Matt’s test results also came back. No parasite.
Eventually Matt could eat again. And keep in in his system. Four weeks later he woke up and his rash was
gone.
I saw an allergist. I
found out I’m severely allergic to sesame seeds and gluten. I didn’t believe him when he told me. I’ve
had a stomach of rock my entire life and personally believe the gluten free fad
to be unhealthy for anyone that doesn’t genuinely have celiac disease. So I made the doctor do the blood work
twice. Yes, you read that right. I almost passed out both times, but I was
determined to not be allergic to gluten and as such asked for the repeat test,
which included drawing an additional four vials of blood. And even though I couldn’t carry my own baby
out to the car after the trauma of a blood draw, sadly, the results remained the
same. The doctor informed me that having
a baby can do that. So I asked him if I
could reverse my newfound allergies by having a second baby. He said maybe. So at least there’s that.
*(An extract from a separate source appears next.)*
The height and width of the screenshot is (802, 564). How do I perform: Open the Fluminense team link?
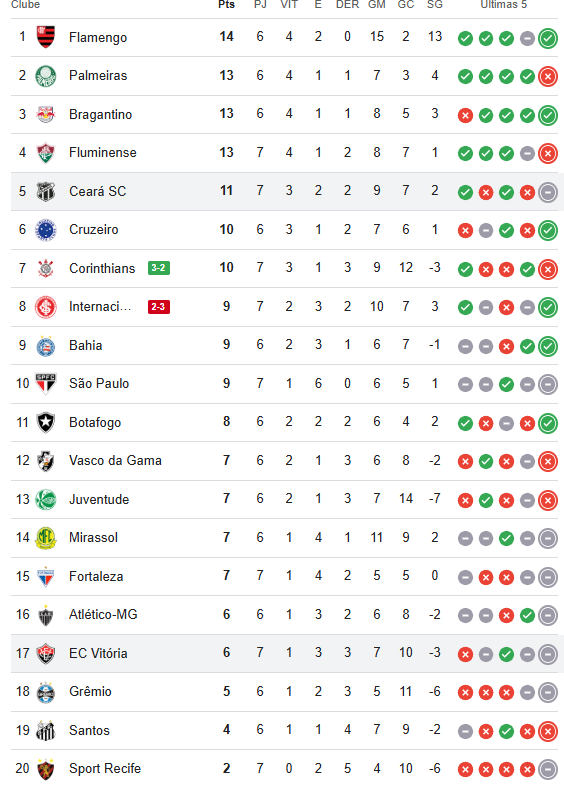click(103, 153)
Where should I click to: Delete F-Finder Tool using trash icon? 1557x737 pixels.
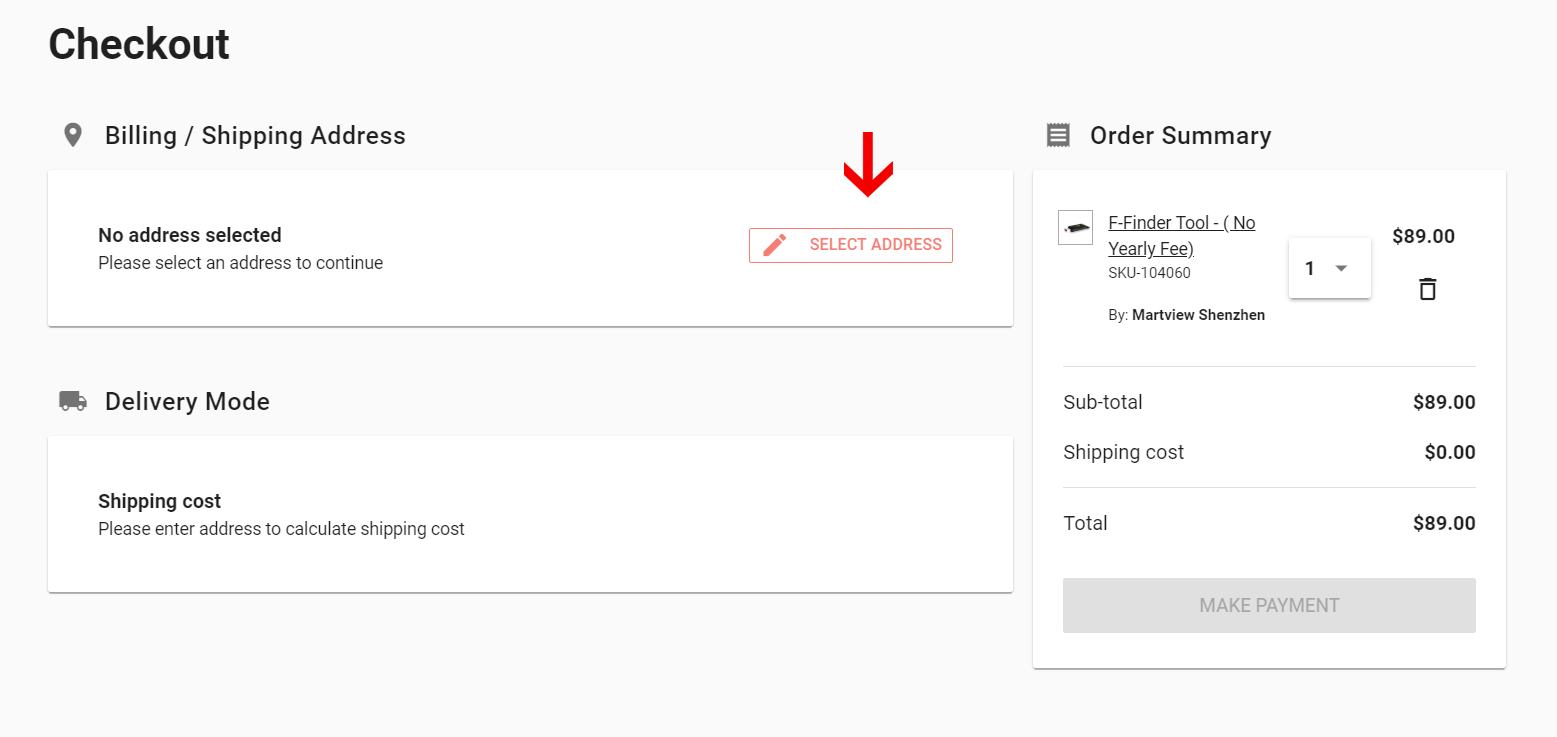(x=1428, y=289)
It literally took us a month to get better after welcoming
Mr. Ryker John.
But you know what.
Somewhere amidst all the hives and fire skin and fever and Google
diagnosis and doctor’s visits and blood draws and midnight runs to the store
for more drugs I simply stopped and stared at Ryker.
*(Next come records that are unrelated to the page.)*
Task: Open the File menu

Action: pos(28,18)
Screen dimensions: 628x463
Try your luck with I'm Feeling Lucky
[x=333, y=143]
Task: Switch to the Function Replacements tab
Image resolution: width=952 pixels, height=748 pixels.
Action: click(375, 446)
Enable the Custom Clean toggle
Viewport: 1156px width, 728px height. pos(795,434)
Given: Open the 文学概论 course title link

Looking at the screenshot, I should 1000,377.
We sat together in our rocking chair, he and I. I stared down at the boy in my arms and really looked at him. He was perfect. He was fragile and helpless and
beautiful. I had no idea what was
happening. To Me. To Matt.
No idea at all. I had no
control. I couldn’t make myself
better. I couldn’t protect him. But oh how I wanted to. How I needed that precious lil boy to stay healthy. And in that moment something beautiful
happened. I was filled with wonder at this amazing gift the Lord had
given. At the fact that God created and
cast a life into being. A Soul. Entrusted to me. I remember something shifting in my
heart. For the first time, I really saw
the small world I held in my arms, and I celebrated the God who made him and
called him good. And, in that moment, I
was at peace with being his mother and him being my son.